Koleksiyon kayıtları
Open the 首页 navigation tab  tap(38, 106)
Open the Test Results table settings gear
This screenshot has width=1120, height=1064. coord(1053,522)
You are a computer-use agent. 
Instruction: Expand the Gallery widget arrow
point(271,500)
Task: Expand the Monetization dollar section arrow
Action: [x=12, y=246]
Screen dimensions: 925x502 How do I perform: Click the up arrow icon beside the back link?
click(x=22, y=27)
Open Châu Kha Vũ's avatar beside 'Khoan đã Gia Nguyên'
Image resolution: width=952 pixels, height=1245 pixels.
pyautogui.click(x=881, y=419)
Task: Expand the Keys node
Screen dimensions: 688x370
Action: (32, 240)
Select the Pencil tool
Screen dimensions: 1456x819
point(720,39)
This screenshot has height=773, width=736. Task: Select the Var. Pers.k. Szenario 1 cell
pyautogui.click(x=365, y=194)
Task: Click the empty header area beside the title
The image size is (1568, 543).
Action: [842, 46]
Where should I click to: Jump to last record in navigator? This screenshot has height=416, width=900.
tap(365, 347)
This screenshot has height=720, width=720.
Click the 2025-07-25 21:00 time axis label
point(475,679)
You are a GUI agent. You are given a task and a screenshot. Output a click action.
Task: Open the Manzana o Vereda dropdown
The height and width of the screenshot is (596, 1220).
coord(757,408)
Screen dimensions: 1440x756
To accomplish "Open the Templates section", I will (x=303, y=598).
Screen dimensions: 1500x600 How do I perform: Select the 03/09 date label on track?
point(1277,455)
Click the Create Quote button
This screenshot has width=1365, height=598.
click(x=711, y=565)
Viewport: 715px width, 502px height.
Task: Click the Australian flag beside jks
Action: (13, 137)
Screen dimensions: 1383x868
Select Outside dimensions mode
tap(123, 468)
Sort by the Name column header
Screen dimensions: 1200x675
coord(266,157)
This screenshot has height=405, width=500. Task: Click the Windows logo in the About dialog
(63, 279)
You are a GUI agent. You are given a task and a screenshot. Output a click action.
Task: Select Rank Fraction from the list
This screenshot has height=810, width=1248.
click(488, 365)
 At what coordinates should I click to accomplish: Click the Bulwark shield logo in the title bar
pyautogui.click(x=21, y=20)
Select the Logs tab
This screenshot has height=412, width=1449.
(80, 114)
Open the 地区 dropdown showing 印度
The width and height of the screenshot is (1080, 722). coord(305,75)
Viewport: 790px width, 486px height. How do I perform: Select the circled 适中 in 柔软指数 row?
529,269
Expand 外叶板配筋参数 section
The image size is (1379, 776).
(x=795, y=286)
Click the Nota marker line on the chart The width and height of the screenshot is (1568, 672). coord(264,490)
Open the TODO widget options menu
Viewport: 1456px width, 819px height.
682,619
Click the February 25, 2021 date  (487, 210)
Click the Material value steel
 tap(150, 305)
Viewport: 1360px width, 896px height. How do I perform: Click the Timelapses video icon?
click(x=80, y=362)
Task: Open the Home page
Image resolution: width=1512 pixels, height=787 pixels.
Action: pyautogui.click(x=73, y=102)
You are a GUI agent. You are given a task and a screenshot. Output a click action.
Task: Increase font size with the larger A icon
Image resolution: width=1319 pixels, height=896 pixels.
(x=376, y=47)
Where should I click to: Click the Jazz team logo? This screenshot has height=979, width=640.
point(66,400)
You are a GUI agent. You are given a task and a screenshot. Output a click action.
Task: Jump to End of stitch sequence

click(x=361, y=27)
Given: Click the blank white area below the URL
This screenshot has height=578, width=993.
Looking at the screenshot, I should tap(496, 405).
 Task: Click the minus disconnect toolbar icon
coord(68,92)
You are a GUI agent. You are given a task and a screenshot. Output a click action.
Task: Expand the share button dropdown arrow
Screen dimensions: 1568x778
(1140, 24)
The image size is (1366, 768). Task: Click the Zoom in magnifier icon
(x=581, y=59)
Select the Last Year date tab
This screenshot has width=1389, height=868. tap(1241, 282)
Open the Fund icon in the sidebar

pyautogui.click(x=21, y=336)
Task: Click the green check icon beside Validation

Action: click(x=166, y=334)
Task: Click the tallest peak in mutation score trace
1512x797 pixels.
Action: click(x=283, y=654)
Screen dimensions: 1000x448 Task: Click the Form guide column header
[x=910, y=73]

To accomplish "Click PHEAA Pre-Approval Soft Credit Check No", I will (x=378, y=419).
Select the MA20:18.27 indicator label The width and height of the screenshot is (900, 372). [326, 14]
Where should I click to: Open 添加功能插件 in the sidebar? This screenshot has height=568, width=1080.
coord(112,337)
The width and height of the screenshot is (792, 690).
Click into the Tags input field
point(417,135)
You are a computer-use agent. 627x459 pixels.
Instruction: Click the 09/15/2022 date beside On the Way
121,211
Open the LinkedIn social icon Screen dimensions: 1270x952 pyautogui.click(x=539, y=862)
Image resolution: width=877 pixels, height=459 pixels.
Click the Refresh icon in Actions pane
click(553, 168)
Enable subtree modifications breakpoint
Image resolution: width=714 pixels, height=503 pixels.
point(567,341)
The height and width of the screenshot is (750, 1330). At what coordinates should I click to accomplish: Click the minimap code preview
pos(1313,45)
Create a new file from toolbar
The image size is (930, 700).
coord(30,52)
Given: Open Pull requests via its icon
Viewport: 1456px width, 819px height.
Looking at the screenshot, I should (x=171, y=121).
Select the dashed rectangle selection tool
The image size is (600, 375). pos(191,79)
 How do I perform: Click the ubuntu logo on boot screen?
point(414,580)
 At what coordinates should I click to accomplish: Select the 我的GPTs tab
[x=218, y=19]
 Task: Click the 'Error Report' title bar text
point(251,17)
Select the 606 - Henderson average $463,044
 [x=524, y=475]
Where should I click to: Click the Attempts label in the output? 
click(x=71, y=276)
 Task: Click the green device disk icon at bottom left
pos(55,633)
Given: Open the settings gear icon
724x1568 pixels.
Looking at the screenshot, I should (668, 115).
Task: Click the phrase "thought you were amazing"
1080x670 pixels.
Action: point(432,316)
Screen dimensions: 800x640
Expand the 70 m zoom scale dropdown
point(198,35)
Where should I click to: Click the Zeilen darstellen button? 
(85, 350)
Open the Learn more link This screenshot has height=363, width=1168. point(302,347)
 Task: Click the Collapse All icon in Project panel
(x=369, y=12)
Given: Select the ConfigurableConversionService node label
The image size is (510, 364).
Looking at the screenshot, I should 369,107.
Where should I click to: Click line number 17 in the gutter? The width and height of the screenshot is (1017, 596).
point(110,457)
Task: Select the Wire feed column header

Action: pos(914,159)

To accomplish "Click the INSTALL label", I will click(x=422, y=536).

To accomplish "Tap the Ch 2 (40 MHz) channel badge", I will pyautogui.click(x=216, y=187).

Verilen talimat »
Kayıtları düzenleyin: her "Screen dimensions" ifadesini "Screen size" ile değiştirin, geri kalan hiçbir şeye dokunmadan satırları yeniden verin.

Sorunun yanıtı »
Open the 首页 navigation tab  tap(38, 106)
Open the Test Results table settings gear
This screenshot has width=1120, height=1064. coord(1053,522)
You are a computer-use agent. 
Instruction: Expand the Gallery widget arrow
point(271,500)
Task: Expand the Monetization dollar section arrow
Action: [x=12, y=246]
Screen size: 925x502 How do I perform: Click the up arrow icon beside the back link?
click(x=22, y=27)
Open Châu Kha Vũ's avatar beside 'Khoan đã Gia Nguyên'
Image resolution: width=952 pixels, height=1245 pixels.
pyautogui.click(x=881, y=419)
Task: Expand the Keys node
Screen size: 688x370
Action: (32, 240)
Select the Pencil tool
Screen size: 1456x819
point(720,39)
This screenshot has height=773, width=736. Task: Select the Var. Pers.k. Szenario 1 cell
pyautogui.click(x=365, y=194)
Task: Click the empty header area beside the title
The image size is (1568, 543).
Action: [842, 46]
Where should I click to: Jump to last record in navigator? This screenshot has height=416, width=900.
tap(365, 347)
This screenshot has height=720, width=720.
Click the 2025-07-25 21:00 time axis label
point(475,679)
You are a GUI agent. You are given a task and a screenshot. Output a click action.
Task: Open the Manzana o Vereda dropdown
The height and width of the screenshot is (596, 1220).
coord(757,408)
Screen size: 1440x756
To accomplish "Open the Templates section", I will (x=303, y=598).
Screen size: 1500x600 How do I perform: Select the 03/09 date label on track?
point(1277,455)
Click the Create Quote button
This screenshot has width=1365, height=598.
click(x=711, y=565)
Viewport: 715px width, 502px height.
Task: Click the Australian flag beside jks
Action: (13, 137)
Screen size: 1383x868
Select Outside dimensions mode
tap(123, 468)
Sort by the Name column header
Screen size: 1200x675
coord(266,157)
This screenshot has height=405, width=500. Task: Click the Windows logo in the About dialog
(63, 279)
You are a GUI agent. You are given a task and a screenshot. Output a click action.
Task: Select Rank Fraction from the list
This screenshot has height=810, width=1248.
click(488, 365)
 At what coordinates should I click to accomplish: Click the Bulwark shield logo in the title bar
pyautogui.click(x=21, y=20)
Select the Logs tab
This screenshot has height=412, width=1449.
(80, 114)
Open the 地区 dropdown showing 印度
The width and height of the screenshot is (1080, 722). coord(305,75)
Viewport: 790px width, 486px height. How do I perform: Select the circled 适中 in 柔软指数 row?
529,269
Expand 外叶板配筋参数 section
The image size is (1379, 776).
(x=795, y=286)
Click the Nota marker line on the chart The width and height of the screenshot is (1568, 672). coord(264,490)
Open the TODO widget options menu
Viewport: 1456px width, 819px height.
682,619
Click the February 25, 2021 date  (487, 210)
Click the Material value steel
 tap(150, 305)
Viewport: 1360px width, 896px height. How do I perform: Click the Timelapses video icon?
click(x=80, y=362)
Task: Open the Home page
Image resolution: width=1512 pixels, height=787 pixels.
Action: pyautogui.click(x=73, y=102)
You are a GUI agent. You are given a task and a screenshot. Output a click action.
Task: Increase font size with the larger A icon
Image resolution: width=1319 pixels, height=896 pixels.
(x=376, y=47)
Where should I click to: Click the Jazz team logo? This screenshot has height=979, width=640.
point(66,400)
You are a GUI agent. You are given a task and a screenshot. Output a click action.
Task: Jump to End of stitch sequence

click(x=361, y=27)
Given: Click the blank white area below the URL
This screenshot has height=578, width=993.
Looking at the screenshot, I should tap(496, 405).
 Task: Click the minus disconnect toolbar icon
coord(68,92)
You are a GUI agent. You are given a task and a screenshot. Output a click action.
Task: Expand the share button dropdown arrow
Screen size: 1568x778
(1140, 24)
The image size is (1366, 768). Task: Click the Zoom in magnifier icon
(x=581, y=59)
Select the Last Year date tab
This screenshot has width=1389, height=868. tap(1241, 282)
Open the Fund icon in the sidebar

pyautogui.click(x=21, y=336)
Task: Click the green check icon beside Validation

Action: click(x=166, y=334)
Task: Click the tallest peak in mutation score trace
1512x797 pixels.
Action: click(x=283, y=654)
Screen size: 1000x448 Task: Click the Form guide column header
[x=910, y=73]

To accomplish "Click PHEAA Pre-Approval Soft Credit Check No", I will (x=378, y=419).
Select the MA20:18.27 indicator label The width and height of the screenshot is (900, 372). [326, 14]
Where should I click to: Open 添加功能插件 in the sidebar? This screenshot has height=568, width=1080.
coord(112,337)
The width and height of the screenshot is (792, 690).
Click into the Tags input field
point(417,135)
You are a computer-use agent. 627x459 pixels.
Instruction: Click the 09/15/2022 date beside On the Way
121,211
Open the LinkedIn social icon Screen size: 1270x952 pyautogui.click(x=539, y=862)
Image resolution: width=877 pixels, height=459 pixels.
Click the Refresh icon in Actions pane
click(553, 168)
Enable subtree modifications breakpoint
Image resolution: width=714 pixels, height=503 pixels.
point(567,341)
The height and width of the screenshot is (750, 1330). At what coordinates should I click to accomplish: Click the minimap code preview
pos(1313,45)
Create a new file from toolbar
The image size is (930, 700).
coord(30,52)
Given: Open Pull requests via its icon
Viewport: 1456px width, 819px height.
Looking at the screenshot, I should (x=171, y=121).
Select the dashed rectangle selection tool
The image size is (600, 375). pos(191,79)
 How do I perform: Click the ubuntu logo on boot screen?
point(414,580)
 At what coordinates should I click to accomplish: Select the 我的GPTs tab
[x=218, y=19]
 Task: Click the 'Error Report' title bar text
point(251,17)
Select the 606 - Henderson average $463,044
 [x=524, y=475]
Where should I click to: Click the Attempts label in the output? 
click(x=71, y=276)
 Task: Click the green device disk icon at bottom left
pos(55,633)
Given: Open the settings gear icon
724x1568 pixels.
Looking at the screenshot, I should (668, 115).
Task: Click the phrase "thought you were amazing"
1080x670 pixels.
Action: point(432,316)
Screen size: 800x640
Expand the 70 m zoom scale dropdown
point(198,35)
Where should I click to: Click the Zeilen darstellen button? 
(85, 350)
Open the Learn more link This screenshot has height=363, width=1168. point(302,347)
 Task: Click the Collapse All icon in Project panel
(x=369, y=12)
Given: Select the ConfigurableConversionService node label
The image size is (510, 364).
Looking at the screenshot, I should 369,107.
Where should I click to: Click line number 17 in the gutter? The width and height of the screenshot is (1017, 596).
point(110,457)
Task: Select the Wire feed column header

Action: pos(914,159)

To accomplish "Click the INSTALL label", I will click(x=422, y=536).

To accomplish "Tap the Ch 2 (40 MHz) channel badge", I will pyautogui.click(x=216, y=187).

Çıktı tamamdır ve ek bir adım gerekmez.